David Cameron gets it. He wanted to launch a White Paper to coincide with his speech to the CBI conference last month. But BIS and now, according to the FT, George Osborne say they need more time. Waiting for this White Paper is becoming like Waiting for Godot. Cameron must be fuming.
The White Paper was supposed to be the forerunner to other important initiatives. Without it, what can we expect from the new Manufacturing Framework? What will happen to the Green Investment Bank? More generally, how can we hope to compete with Germany, already growing strongly again, or the US, investing heavily in science and education, let alone China, India or Brazil? Can anyone imagine Ministers in Berlin, Washington, Beijing or Delhi sitting around and scratching their heads but not having ideas to promote growth?

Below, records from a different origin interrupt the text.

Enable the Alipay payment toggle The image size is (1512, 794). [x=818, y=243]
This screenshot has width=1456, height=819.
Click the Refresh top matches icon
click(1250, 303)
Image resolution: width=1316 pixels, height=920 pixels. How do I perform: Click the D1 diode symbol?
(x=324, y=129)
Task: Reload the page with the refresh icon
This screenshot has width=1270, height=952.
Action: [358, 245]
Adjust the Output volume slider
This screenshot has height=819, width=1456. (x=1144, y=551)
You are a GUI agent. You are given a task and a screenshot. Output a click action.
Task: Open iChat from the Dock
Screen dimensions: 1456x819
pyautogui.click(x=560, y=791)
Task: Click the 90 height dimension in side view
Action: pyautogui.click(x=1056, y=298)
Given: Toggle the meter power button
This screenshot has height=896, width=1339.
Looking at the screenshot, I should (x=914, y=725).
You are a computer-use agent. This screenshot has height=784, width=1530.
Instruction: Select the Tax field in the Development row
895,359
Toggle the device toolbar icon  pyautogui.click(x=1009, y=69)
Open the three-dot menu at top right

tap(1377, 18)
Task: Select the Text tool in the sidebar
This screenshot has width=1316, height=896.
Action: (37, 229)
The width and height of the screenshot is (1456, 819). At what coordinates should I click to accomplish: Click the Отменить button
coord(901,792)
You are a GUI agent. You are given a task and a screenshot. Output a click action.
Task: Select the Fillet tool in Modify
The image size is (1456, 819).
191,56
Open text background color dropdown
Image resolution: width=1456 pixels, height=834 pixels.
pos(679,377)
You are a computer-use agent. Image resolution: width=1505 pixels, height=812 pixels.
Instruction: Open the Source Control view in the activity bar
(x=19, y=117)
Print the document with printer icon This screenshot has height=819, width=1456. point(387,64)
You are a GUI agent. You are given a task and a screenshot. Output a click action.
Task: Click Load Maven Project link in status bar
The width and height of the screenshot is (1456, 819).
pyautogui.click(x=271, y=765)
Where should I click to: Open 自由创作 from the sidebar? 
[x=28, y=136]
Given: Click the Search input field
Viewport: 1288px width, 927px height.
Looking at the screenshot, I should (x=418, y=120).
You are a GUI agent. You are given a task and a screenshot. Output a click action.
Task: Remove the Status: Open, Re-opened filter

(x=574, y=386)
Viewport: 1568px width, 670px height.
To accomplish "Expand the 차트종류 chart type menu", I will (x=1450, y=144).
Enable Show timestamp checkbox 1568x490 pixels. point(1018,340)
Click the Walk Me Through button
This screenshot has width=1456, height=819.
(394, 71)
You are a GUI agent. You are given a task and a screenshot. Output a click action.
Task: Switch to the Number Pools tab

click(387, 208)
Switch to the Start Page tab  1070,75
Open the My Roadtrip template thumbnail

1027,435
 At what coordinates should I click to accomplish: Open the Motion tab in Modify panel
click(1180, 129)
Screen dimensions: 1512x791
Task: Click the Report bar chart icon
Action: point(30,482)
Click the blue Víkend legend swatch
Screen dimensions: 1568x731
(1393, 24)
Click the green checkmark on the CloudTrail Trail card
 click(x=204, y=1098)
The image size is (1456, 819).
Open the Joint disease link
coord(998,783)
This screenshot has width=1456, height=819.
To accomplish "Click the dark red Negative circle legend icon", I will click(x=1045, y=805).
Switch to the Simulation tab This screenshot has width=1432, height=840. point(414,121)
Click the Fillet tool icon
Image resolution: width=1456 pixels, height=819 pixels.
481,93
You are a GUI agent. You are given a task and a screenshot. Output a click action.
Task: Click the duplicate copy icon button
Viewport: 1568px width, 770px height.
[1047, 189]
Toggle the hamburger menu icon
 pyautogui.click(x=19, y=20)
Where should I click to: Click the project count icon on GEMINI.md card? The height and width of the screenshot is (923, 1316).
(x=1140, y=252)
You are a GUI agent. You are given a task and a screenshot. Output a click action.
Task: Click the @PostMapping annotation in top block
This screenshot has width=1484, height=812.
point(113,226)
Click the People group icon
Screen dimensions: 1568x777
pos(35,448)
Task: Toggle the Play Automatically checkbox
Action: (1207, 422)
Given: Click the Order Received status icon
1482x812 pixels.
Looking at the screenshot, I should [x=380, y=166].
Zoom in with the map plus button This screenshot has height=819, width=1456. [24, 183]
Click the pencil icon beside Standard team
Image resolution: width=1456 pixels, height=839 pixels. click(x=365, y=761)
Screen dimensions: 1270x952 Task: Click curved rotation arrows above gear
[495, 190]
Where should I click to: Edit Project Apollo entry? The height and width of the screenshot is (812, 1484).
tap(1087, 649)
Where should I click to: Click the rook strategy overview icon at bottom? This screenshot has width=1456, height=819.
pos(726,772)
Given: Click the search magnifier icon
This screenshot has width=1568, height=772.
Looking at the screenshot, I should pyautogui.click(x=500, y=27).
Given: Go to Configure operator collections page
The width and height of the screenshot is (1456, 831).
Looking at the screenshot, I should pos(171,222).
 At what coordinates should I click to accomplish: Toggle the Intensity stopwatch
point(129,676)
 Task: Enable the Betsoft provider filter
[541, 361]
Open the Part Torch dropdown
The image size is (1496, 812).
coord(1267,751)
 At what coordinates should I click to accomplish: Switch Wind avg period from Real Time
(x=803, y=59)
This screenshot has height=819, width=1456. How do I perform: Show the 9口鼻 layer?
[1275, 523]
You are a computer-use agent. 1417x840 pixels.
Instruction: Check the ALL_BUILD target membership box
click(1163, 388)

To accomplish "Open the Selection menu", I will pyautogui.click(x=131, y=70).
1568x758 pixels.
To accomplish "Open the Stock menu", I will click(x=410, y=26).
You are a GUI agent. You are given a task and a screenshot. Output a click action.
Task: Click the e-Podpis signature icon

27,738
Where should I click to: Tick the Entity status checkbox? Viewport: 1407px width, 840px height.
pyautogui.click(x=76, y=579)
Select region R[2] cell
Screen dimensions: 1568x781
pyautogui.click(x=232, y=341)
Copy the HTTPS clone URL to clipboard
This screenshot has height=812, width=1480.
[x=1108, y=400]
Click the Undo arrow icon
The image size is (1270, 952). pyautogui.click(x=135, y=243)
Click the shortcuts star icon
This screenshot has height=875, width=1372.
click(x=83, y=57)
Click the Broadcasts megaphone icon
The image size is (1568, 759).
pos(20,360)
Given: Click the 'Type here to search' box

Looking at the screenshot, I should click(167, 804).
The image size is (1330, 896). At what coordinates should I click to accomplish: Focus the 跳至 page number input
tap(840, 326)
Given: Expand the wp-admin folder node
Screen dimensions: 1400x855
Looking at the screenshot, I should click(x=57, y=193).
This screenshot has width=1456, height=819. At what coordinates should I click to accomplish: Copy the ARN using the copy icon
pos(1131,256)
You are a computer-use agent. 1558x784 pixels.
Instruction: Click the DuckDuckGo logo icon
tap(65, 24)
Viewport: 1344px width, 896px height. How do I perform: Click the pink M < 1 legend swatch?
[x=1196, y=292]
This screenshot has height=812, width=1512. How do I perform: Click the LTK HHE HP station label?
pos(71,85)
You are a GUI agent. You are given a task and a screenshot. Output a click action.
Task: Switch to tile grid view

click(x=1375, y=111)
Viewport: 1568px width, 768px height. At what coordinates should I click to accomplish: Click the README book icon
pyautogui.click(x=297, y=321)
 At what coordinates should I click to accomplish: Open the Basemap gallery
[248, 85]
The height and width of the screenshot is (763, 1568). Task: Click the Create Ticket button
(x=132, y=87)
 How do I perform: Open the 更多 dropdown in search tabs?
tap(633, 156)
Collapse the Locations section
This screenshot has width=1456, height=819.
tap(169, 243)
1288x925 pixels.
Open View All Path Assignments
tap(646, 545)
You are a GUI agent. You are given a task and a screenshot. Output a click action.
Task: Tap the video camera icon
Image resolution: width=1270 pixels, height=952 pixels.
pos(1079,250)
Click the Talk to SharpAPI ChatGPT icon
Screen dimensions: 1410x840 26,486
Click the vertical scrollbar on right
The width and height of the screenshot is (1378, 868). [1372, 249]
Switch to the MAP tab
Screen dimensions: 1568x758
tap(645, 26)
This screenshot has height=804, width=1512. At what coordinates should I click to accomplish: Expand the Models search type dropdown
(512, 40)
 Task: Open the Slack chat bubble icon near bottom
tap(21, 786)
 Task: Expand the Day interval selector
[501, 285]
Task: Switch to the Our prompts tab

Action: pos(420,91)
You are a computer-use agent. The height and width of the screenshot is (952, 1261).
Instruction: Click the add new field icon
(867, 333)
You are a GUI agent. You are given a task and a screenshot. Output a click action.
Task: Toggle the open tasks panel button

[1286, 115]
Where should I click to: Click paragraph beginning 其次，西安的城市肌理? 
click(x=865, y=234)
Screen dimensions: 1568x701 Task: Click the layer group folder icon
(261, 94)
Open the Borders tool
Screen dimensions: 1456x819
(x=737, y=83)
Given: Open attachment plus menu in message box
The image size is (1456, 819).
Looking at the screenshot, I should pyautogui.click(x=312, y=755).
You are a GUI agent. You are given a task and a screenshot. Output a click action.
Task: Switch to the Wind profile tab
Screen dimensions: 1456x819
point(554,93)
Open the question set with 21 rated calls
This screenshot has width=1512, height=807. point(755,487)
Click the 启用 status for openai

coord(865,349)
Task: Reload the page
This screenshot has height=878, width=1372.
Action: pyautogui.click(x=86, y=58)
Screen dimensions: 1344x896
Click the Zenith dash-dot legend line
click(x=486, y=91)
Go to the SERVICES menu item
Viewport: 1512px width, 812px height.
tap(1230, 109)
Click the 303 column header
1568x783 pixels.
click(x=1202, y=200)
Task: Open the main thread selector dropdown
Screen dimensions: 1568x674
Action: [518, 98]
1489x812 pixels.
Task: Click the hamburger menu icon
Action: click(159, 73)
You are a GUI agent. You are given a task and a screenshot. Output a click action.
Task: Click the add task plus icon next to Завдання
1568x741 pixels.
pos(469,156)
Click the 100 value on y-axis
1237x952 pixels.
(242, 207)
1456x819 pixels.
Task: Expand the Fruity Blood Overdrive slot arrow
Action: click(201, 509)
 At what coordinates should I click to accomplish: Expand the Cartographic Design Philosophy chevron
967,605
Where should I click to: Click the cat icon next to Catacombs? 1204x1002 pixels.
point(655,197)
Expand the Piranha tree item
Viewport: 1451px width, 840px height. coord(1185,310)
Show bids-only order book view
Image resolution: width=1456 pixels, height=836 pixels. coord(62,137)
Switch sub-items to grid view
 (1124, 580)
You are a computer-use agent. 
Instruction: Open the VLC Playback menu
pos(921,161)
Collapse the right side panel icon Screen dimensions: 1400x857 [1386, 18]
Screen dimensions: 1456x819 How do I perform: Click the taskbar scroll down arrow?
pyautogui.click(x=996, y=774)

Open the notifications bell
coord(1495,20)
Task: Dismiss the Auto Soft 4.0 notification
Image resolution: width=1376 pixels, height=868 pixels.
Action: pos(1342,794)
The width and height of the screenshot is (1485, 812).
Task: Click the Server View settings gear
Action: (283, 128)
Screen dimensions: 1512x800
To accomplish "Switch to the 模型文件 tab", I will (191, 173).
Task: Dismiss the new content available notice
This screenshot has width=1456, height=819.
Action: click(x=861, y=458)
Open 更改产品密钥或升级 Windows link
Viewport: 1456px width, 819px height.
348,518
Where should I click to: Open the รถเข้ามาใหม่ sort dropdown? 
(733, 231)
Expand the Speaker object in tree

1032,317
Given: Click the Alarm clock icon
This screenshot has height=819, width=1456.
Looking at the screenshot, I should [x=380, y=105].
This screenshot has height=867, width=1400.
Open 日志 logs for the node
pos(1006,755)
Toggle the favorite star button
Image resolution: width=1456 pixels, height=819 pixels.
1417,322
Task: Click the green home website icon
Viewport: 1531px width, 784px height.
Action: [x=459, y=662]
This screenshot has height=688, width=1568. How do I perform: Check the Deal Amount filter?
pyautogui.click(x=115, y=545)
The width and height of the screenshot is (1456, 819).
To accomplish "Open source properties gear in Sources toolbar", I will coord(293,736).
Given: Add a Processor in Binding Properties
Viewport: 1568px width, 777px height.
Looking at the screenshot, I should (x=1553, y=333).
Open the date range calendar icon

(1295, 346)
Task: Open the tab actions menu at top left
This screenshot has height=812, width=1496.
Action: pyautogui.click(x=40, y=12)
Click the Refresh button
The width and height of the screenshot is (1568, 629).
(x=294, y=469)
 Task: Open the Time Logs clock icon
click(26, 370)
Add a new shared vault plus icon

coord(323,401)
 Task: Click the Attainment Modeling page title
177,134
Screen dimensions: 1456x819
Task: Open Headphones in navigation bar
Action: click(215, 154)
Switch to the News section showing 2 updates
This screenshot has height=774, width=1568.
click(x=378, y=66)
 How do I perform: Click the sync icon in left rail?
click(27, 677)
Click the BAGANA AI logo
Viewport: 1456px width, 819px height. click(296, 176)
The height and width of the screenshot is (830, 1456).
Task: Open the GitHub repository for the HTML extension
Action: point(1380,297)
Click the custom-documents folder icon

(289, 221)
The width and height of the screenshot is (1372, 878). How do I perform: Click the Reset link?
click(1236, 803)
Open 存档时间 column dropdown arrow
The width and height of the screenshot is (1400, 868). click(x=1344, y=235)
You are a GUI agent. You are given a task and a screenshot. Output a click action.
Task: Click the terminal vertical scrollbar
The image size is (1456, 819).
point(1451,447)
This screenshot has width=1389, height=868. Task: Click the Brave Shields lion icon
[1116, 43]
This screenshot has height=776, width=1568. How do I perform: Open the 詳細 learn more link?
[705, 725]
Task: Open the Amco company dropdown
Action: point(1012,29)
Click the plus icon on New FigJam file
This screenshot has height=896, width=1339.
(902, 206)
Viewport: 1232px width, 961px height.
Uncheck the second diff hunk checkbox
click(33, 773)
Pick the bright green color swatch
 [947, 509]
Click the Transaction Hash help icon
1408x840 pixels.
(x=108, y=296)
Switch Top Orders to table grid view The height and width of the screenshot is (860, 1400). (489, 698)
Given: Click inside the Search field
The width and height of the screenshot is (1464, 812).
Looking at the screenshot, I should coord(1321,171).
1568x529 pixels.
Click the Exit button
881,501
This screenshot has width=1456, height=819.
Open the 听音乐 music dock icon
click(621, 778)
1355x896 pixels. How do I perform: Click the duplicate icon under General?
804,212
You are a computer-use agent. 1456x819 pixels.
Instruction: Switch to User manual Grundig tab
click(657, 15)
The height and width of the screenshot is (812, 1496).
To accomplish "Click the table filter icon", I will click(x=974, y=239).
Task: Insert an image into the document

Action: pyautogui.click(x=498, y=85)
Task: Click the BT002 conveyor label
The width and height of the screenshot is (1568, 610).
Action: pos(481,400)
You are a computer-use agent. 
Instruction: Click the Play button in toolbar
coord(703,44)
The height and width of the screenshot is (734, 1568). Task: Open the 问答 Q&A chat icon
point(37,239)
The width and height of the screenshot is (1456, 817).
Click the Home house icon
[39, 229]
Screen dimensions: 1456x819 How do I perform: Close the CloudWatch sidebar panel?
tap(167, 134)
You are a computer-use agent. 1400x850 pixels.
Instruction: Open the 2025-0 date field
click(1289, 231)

Ironically, today’s FT story is placed alongside coverage of a report, published by the EEF manufacturers organisation and the Royal Bank of Scotland, calling for the creation of hundreds of large manufacturing companies during the coming decade, if the UK is to fulfil its growth potential and create a more balanced economy. I haven’t read the EEF/RBS report, but on the basis of the FT synopsis, I agree with it 100%. That simple aim could be the headline target for a Growth White Paper. The TUC published a paper seeking to learn lessons from French industrial policy last year, and we have one looking at initiatives in Germany on the way. The Work Foundation highlights the potential of knowledge driven industries.
Disagree with the EEF, the TUC or the Work Foundation. But the one thing we have in common is practical ideas for growth. The only body short of ideas is the one that matters most: the Coalition Government!